Back then, I didn’t have a great deal of confidence in myself as a performer, although I was driven to play and generally practiced several hours a day. For my senior concert, I performed a smattering of classical pieces, Bach, Chopin, Bartok, and then invited members of the jazz ensemble onstage so that we could play a few songs together; a few standards, an original composition, and one that I decided to sing while accompanying myself: I Ain’t Got Nothin’ but the Blues, very much in the style of Mose Alison. Afterwards, Herbie looked at me aghast and said, “I didn’t know you could sing like that.” I realized that I’d never sung in front of him before. I’d been too shy, too timid, too afraid of my own voice. Having done it once successfully made me bolder to try it again, and I began to sing in a variety of situations, stretching my musical comfort zones, which is something I've continued to enjoy doing.
Lately I’ve been on a bit of a musical hiatus for a while, though I’m not sure what propelled me to step back from it all. Sometimes you just need to listen to the silence. Then just recently I've begun to play a bit again, and to listen to some of my old favorites. Mose has come up on the speakers repeatedly, and his songwriting is as timely as ever.

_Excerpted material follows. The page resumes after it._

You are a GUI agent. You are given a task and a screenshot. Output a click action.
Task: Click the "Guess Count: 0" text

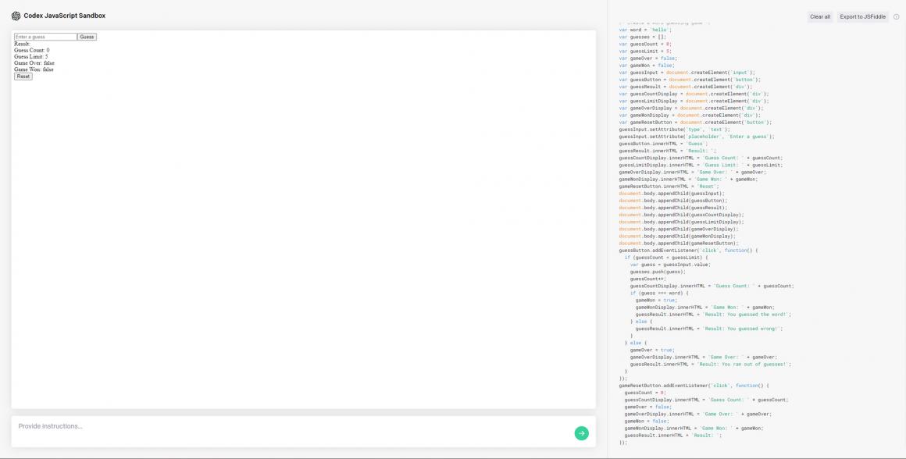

When I met him after the concert, flanked by Herbie and my father on either side, Mose shook my hand and bent his head to the side, leaning in with one ear, the better to hear me, ever the listener. A true musician. I may have asked him something about his playing, and I most certainly told him that he was one of my favorite pianists. But what I remember most is his soft spoken kindness, his simple, friendly demeanor, his humanity, and the way he listened to a twenty-year-old aspiring pianist whom he’d never met, and who stood there so small and insignificant in between her two overbearing and loving fathers.